I didn’t hit a specific weight and suddenly become capable of goodness and having value. But that’s how I was treated. I can’t speak for whether the socially enforced dissociation I experienced occurs with all physical transformations, or if it is specific to weight changes. What I know is: living in a fat body in American society wreaks an incredible mental wear-and-tear. This is a burden that I recognize that I no longer have to bear on a daily basis with the body privilege I now have. But I do know that society divides bodies—and as a consequence, the people inhabiting them—into real and false, worthy and unworthy, ugly and beautiful. But selves are continuous, carrying every painful experience, positive interaction in the checkout line, favorite flavor of ice cream, and insecurity—no matter how their wrappers change. They are by their very nature at odds with the binary divisions that rule our social lives. Psychological survival thus means the conscious interrogation of everything we have been taught to believe, think, and judge about the relationship between our minds and bodies.

It became impossible and felt ridiculous to try to create a whole self using only my experience living as a smaller person, let alone to try to pass it off as the one and true self I was always destined to be. That Alana had pain, talents, joys, wants, and needs just as important and meaningful as this current, smaller Alana, because, well, we are the same person. I am ashamed and saddened that internalized fatphobia and self-hatred made me want to erase evidence of my own existence, and I’m disoriented by the mental fuckery that it takes to want to get rid of 18 years of life. Every single past experience and version of Alana is incorporated into the me that is typing this article, and to try to ignore that is a dishonor to everything we—I— have been through. The “real” me wasn’t being oppressed by the larger amounts of fat that made up my body. My “true” self wasn’t lying dormant, waiting years to burst forth dramatically from its confines into a rainy night with its hands raised to a stormy sky like some Shawshank Redemption wannabe.

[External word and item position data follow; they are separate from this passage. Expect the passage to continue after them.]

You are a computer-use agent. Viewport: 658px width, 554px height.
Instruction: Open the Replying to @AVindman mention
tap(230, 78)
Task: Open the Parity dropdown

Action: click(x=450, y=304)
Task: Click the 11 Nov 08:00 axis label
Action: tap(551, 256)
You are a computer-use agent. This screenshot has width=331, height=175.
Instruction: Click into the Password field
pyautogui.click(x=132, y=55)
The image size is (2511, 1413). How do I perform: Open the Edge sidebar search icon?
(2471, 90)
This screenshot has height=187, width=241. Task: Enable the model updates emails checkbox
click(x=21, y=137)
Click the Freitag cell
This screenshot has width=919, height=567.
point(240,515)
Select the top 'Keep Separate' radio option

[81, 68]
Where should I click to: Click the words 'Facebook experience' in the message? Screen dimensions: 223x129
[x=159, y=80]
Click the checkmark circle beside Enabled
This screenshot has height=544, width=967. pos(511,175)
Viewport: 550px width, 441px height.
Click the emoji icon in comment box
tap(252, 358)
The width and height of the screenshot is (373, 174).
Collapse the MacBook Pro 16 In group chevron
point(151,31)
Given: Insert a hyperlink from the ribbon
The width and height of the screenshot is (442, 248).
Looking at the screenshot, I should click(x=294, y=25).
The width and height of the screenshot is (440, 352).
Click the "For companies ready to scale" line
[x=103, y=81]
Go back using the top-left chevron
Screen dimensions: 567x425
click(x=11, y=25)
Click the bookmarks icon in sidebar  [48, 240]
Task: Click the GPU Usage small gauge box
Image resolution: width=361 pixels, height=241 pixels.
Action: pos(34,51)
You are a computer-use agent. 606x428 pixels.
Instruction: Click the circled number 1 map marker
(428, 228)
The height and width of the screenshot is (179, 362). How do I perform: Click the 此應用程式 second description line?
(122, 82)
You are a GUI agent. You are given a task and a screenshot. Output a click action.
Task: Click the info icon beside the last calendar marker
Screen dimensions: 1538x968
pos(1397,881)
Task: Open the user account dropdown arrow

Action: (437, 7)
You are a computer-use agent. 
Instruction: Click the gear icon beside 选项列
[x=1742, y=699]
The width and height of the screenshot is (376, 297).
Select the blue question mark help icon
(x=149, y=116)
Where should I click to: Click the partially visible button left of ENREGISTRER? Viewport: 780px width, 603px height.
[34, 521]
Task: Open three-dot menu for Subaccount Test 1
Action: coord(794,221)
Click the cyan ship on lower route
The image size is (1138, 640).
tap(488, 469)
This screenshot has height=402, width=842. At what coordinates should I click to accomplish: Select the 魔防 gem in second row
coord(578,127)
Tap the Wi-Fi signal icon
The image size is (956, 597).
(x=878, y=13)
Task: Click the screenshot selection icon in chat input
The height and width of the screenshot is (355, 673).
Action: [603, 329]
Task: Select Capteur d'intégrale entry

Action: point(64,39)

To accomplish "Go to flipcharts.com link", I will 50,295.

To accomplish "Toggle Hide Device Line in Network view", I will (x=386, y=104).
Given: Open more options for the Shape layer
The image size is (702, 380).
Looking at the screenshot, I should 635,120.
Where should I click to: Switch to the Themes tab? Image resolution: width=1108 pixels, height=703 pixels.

I am me, and every version there ever was. The me that held the small roll of skin on my 8-year-old stomach between the blades of a pair of small school scissors and tentatively squeezed after being called pregnant by a classmate was younger and quieter, but is still me. The me that held a shaking cup of water to my mom’s mouth after her double mastectomy, trying not to let her see how scared I was, had bigger thighs and chubby fingers, but is still me. The me that drinks my coffee—without a paralyzing, sad fear of adding cream, now—every morning is bigger than last month’s me, but is still me. It’s well past time we all came together again.